Rewrite the records from the line containing "Click the MAC address input field" through the end, swapping "star rating" for "rating stars" and changing nothing else. Leave the pictures out of your answer.

== == ==

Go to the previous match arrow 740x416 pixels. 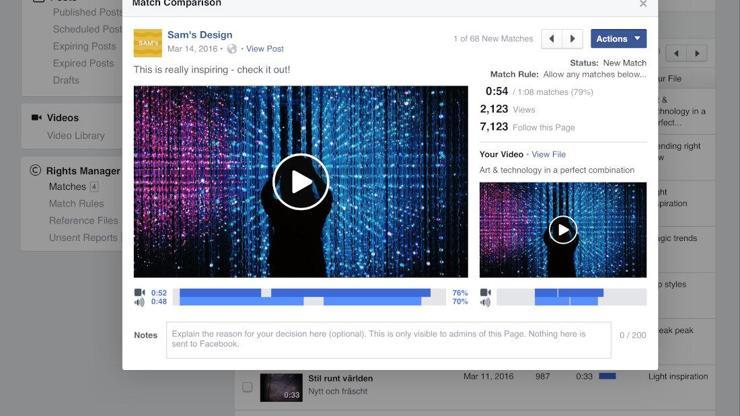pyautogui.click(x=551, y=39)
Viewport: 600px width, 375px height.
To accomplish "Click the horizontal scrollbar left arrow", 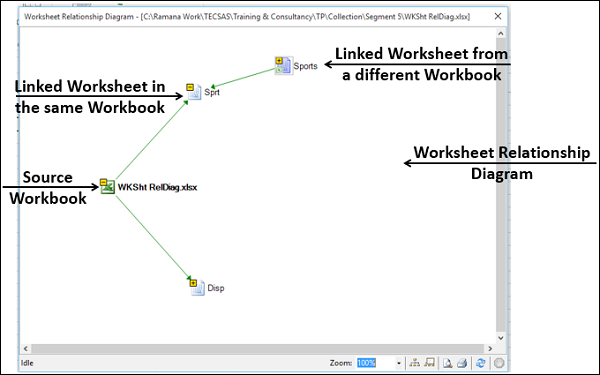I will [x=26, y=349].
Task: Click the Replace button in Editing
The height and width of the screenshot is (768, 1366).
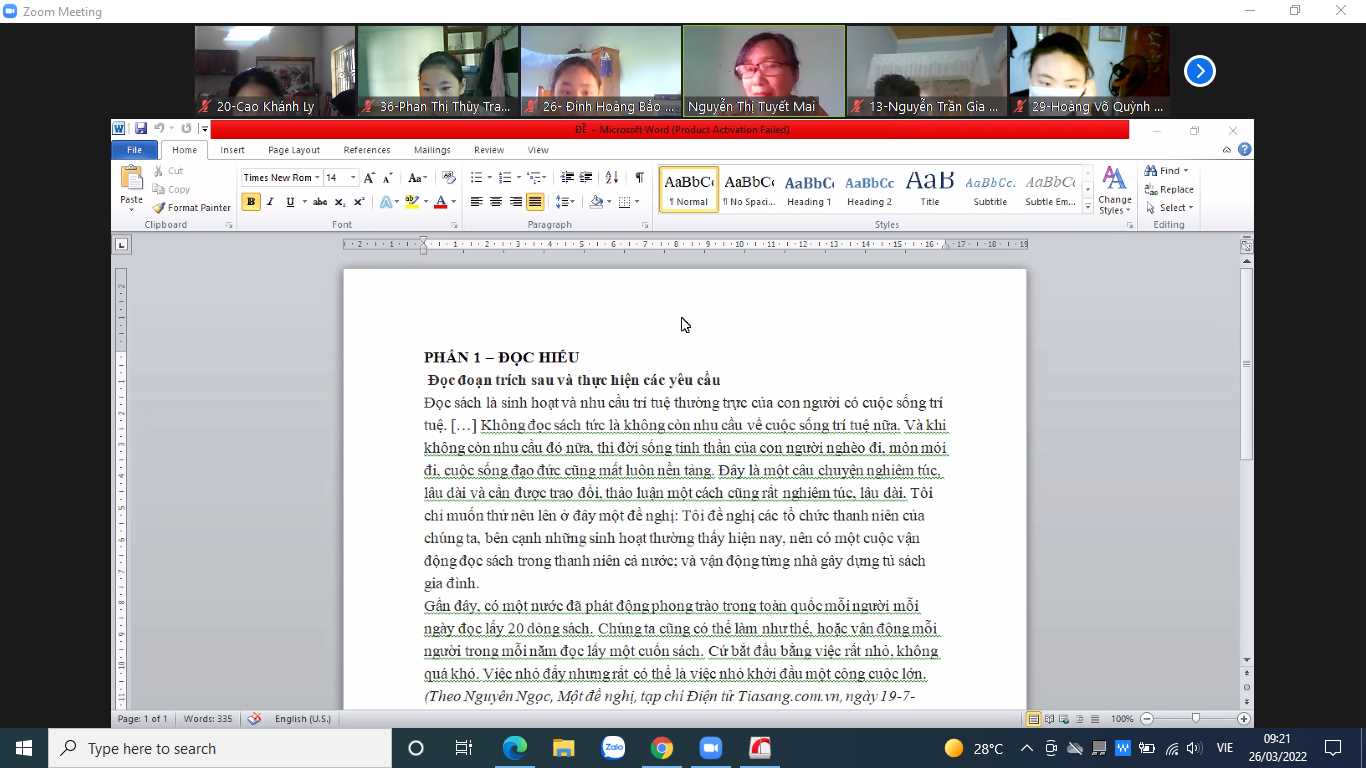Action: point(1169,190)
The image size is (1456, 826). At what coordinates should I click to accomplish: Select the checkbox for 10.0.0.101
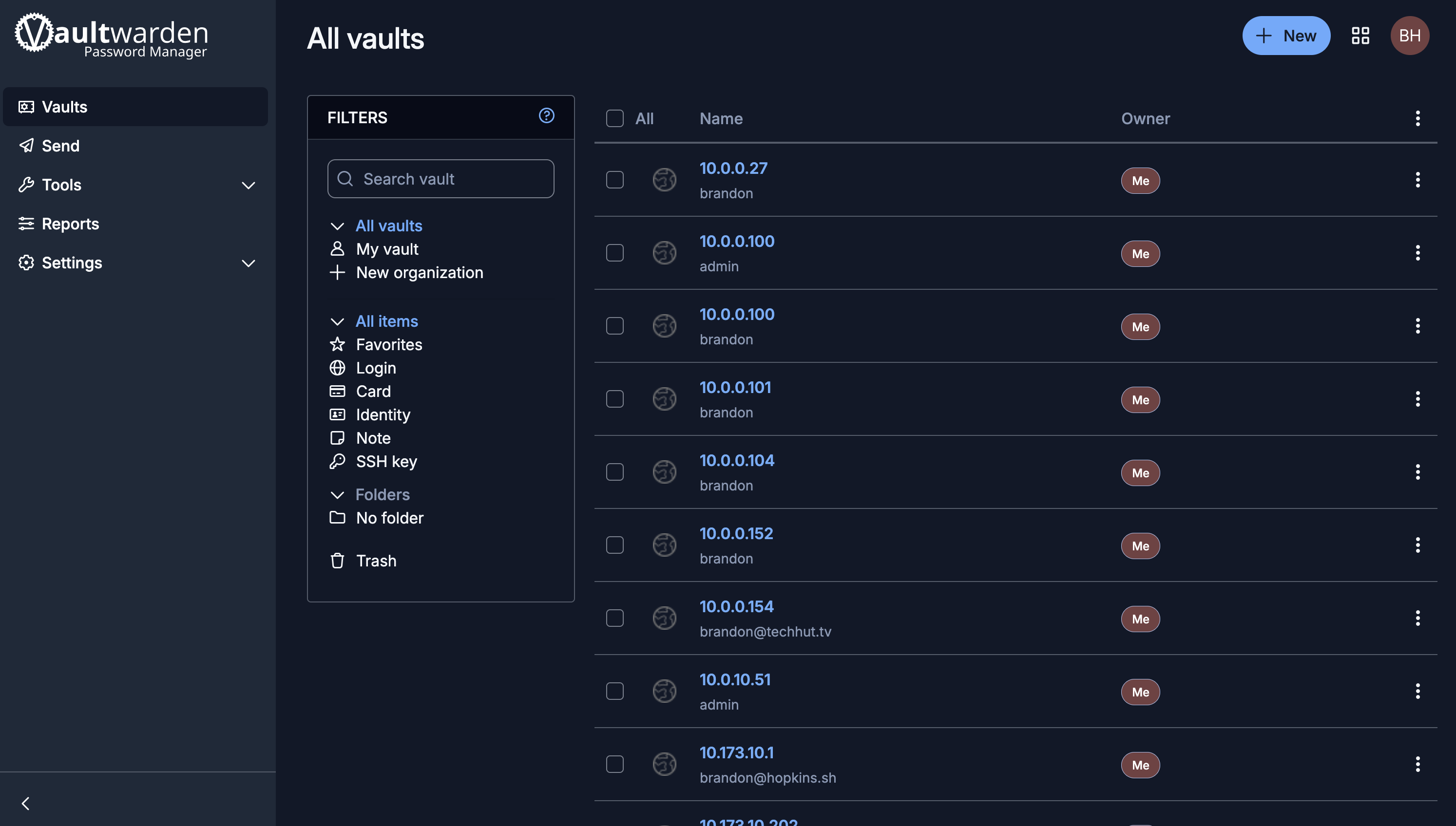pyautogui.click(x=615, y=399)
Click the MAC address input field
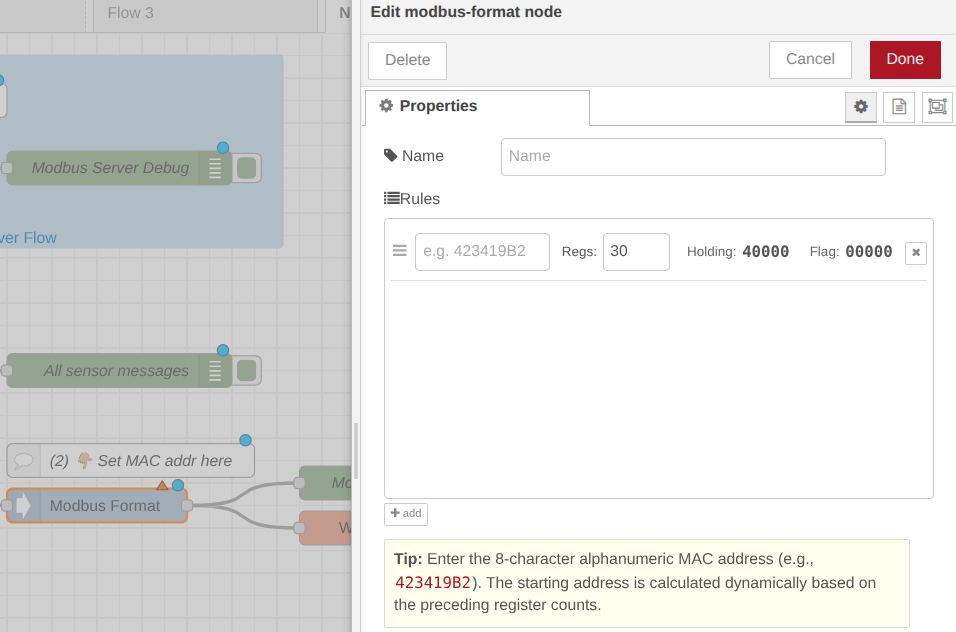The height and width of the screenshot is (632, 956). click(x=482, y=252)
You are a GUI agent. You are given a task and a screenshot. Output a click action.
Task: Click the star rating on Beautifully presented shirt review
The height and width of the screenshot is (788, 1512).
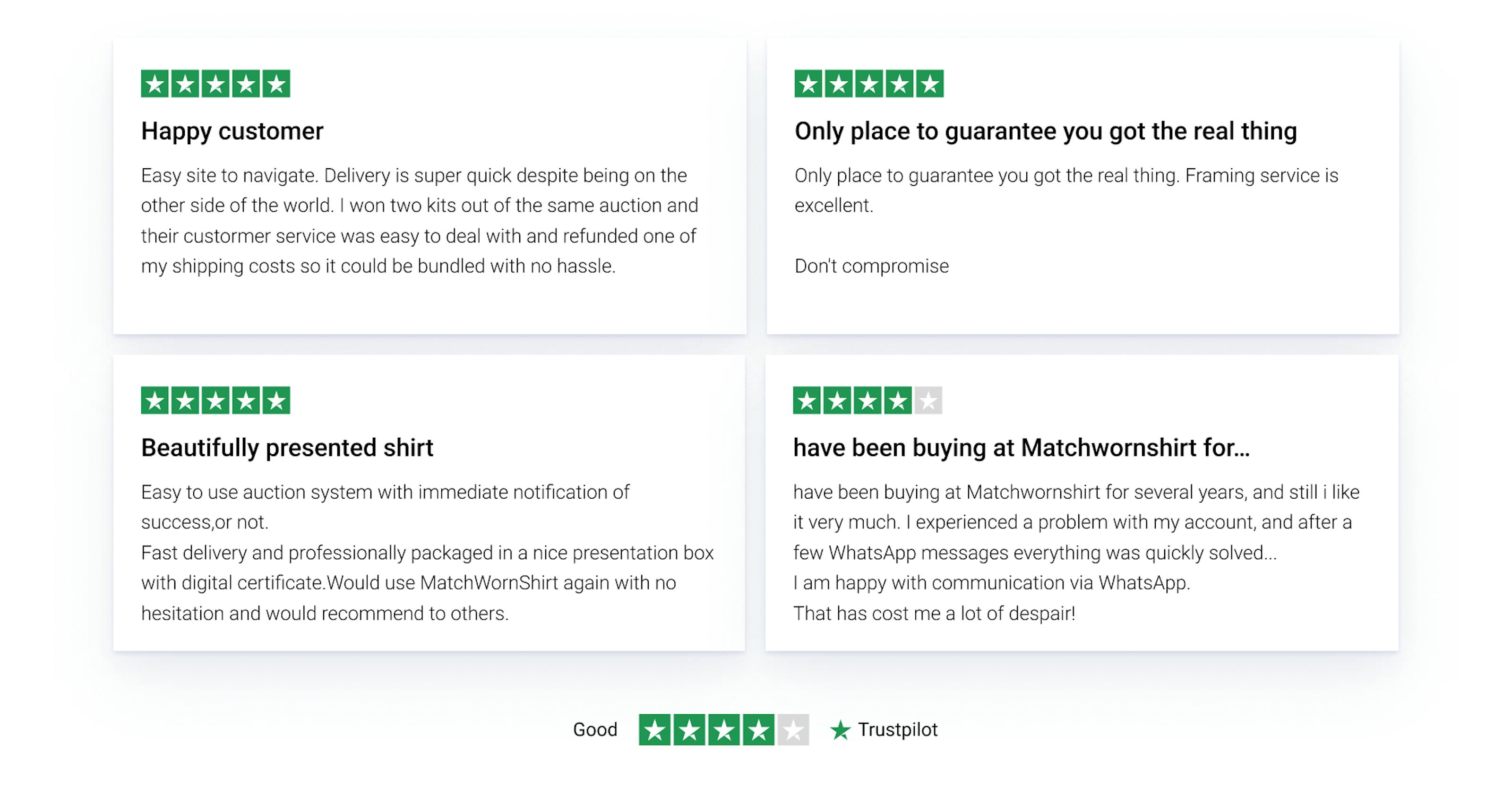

== == ==

● **Written answer**
Click the MAC address input field
The height and width of the screenshot is (632, 956). click(x=482, y=252)
You are a GUI agent. You are given a task and a screenshot. Output a click action.
Task: Click the rating stars on Beautifully presented shirt review
The height and width of the screenshot is (788, 1512).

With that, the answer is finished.